A typical 25 µL pseudouridylation reaction contained 0.01 µM radiolabeled target RNA, and 0.1 µM of each of the four proteins and 0.1 µM of guide RNA in a buffer (20 mM Na-HEPES, pH 7.0, 150 mM NaCl, 0.75 mM DTT, 1.5 mM EDTA, 10% glycerol and 1 µg yeast tRNA). The amount of target RNA varied in multiple turnover reactions as shown in Supplemental Figure S4. After incubation at 68°C for 1 h, the reactions were stopped by adding 175 µL stop solution (0.2 mM EDTA, 0.1% SDS), followed by phenol/chloroform extraction, ethanol precipitation and digestion with Nuclease P1 or RNase T2. The digests were resolved by TLC, and radioactivity was revealed and quantitated as described before (Deogharia et al. 2019). All assays were repeated twice, except where stated. The TLCs shown in figures are representative. Results of repeat reactions were similar. To reduce variability and to get comparable results, as much as possible, the same batch of recombinant proteins were used for a particular set of experiments. Mole Ψ produced/mole RNA in nuclease P1 digests was determined by the formula: (radioactivity in pΨ spot × the number of U's in the RNA)/(sum of the radioactivity in pU and pΨ spots).
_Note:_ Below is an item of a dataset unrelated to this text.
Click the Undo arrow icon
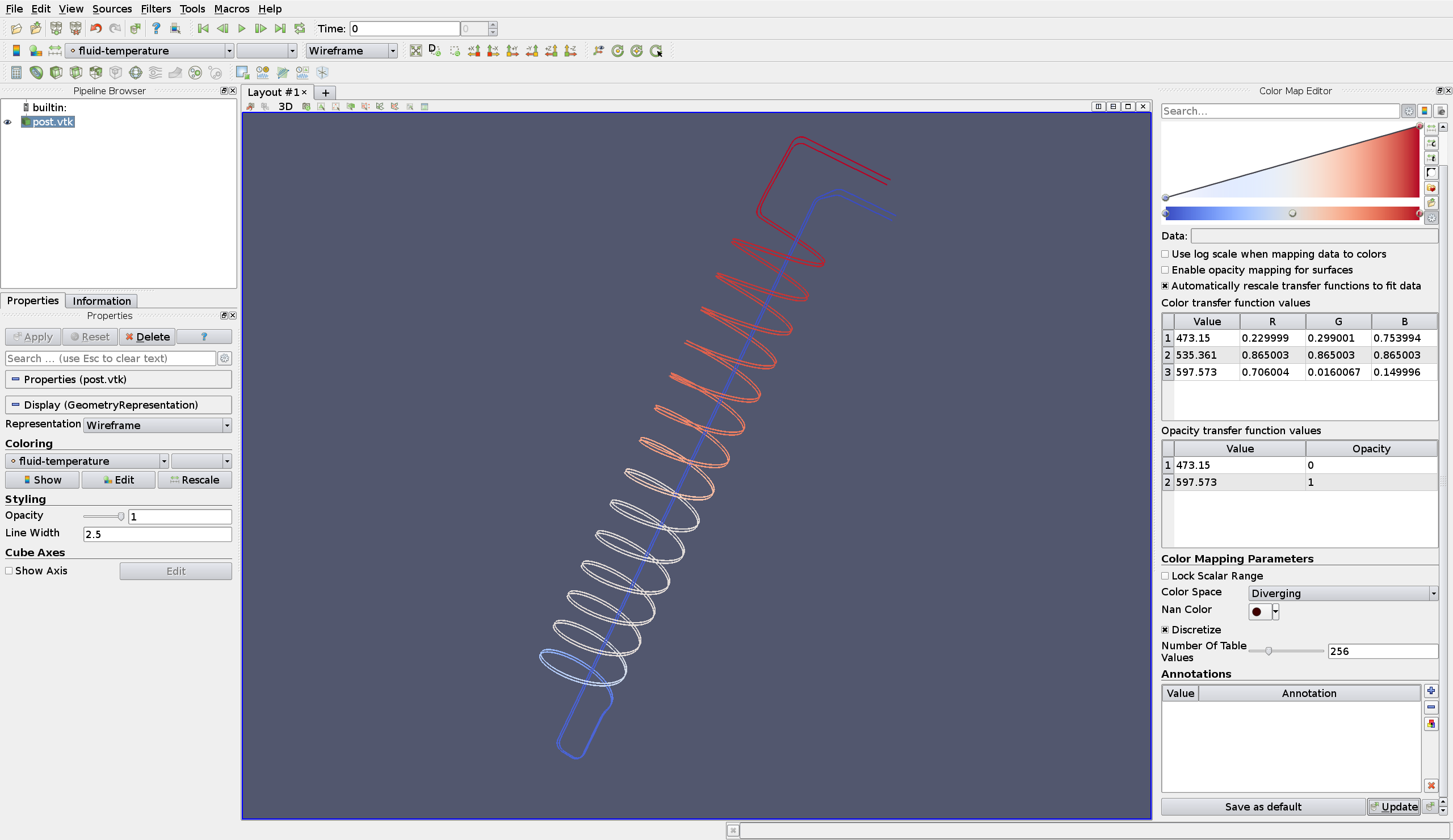This screenshot has width=1453, height=840. click(95, 28)
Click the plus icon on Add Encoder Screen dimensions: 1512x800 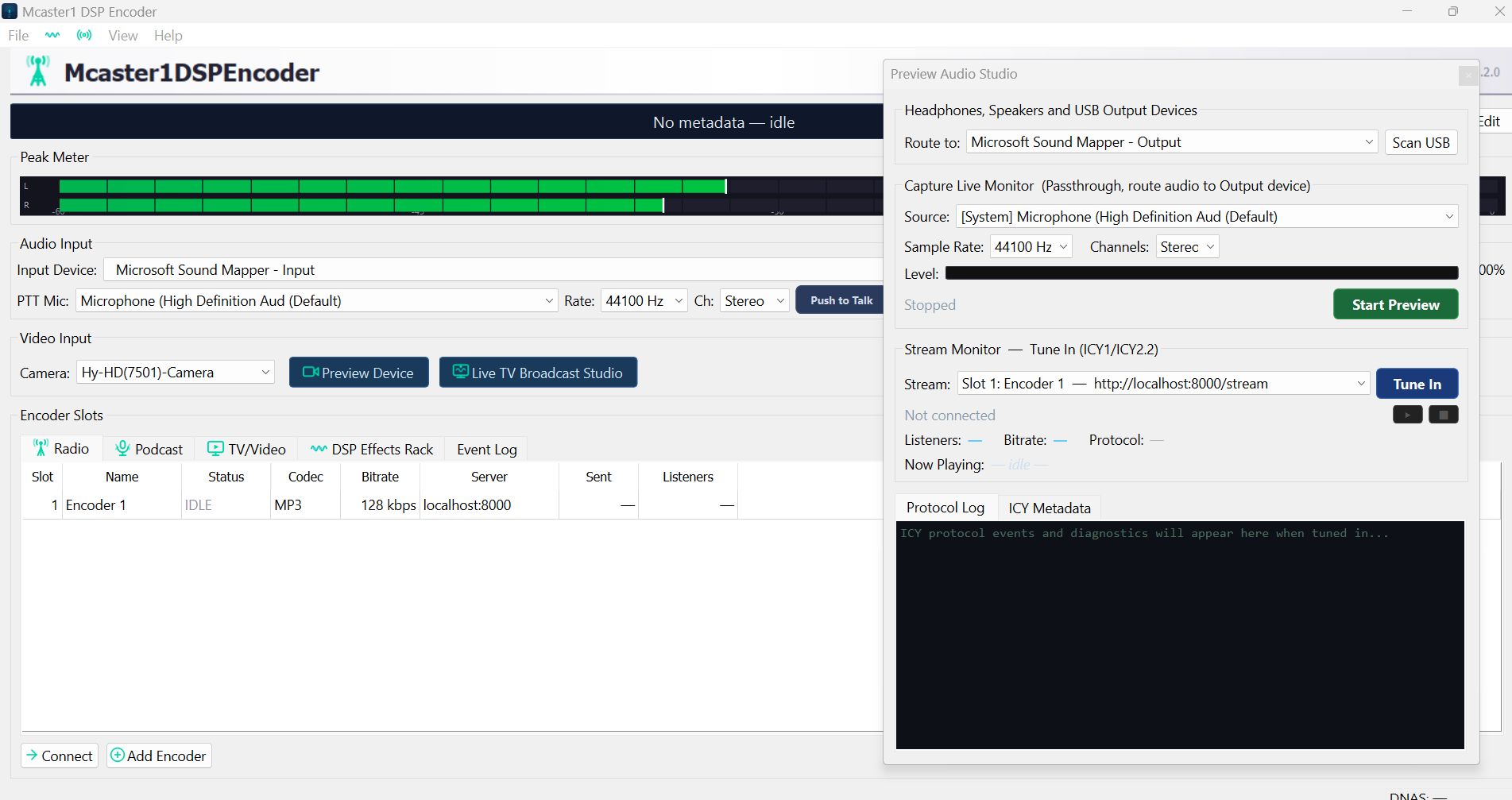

Mole Ψ/mole RNA in RNase T2 digests was determined as: (radioactivity in Ψp spot × the number of N's in the RNA preceding the labeled nucleotide)/(sum of all the radiolabeled Np spots).

A set of two-step reactions was also done. In these the radiolabeled 29-mer RNA (target for the SL2 guide) was first incubated with the 1940 guide or 1942 guide and four core proteins for 1 h at 68°C. Following phenol/chloroform extraction and ethanol precipitation, a fraction of the product was digested with appropriate enzyme and analyzed by TLC. The remaining fraction was purified by denaturing PAGE and incubated again with the SL2 guide and core proteins for 1 h at 68°C. Again, following phenol/chloroform extraction and ethanol precipitation, the product was digested with an appropriate enzyme and analyzed by TLC. Controls for these were one-step reactions using the same radiolabeled target RNA and SL2 guide RNA, but the incubation was for 2 h at 68°C. This set of experiments was done only once.

Homology modeling

The homology models were made based on predictions using the I-Tasser protein structure suite (https://zhanglab.ccmb.med.umich.edu/I-TASSER/), as done previously (Majumder et al. 2016). For the H. volcanii Cbf5 homology model, the Pyrococcus furiosus Cbf5 from the Cbf5-Nop10-Gar1 crystal structure (PDB 2RFK) was utilized. For the M. jannaschii Cbf5 model, the crystal structure on file, from the M. jannaschii Cbf5-Nop10 Complex (PDB 2APO), was not usable because it lacked residues 139–149, which were relevant to our work. Therefore, a homology model was created, based on the same structure but including these missing residues. The final refined structures for H. volcanii and M. jannaschii Cbf5 were saved as PDB files. These were visualized in the Visual Molecular Dynamics (VMD) suite (Humphrey et al. 1996). The VMD figures with labeled residues are represented in Figure 8.

SUPPLEMENTAL MATERIAL

Supplemental material is available for this article.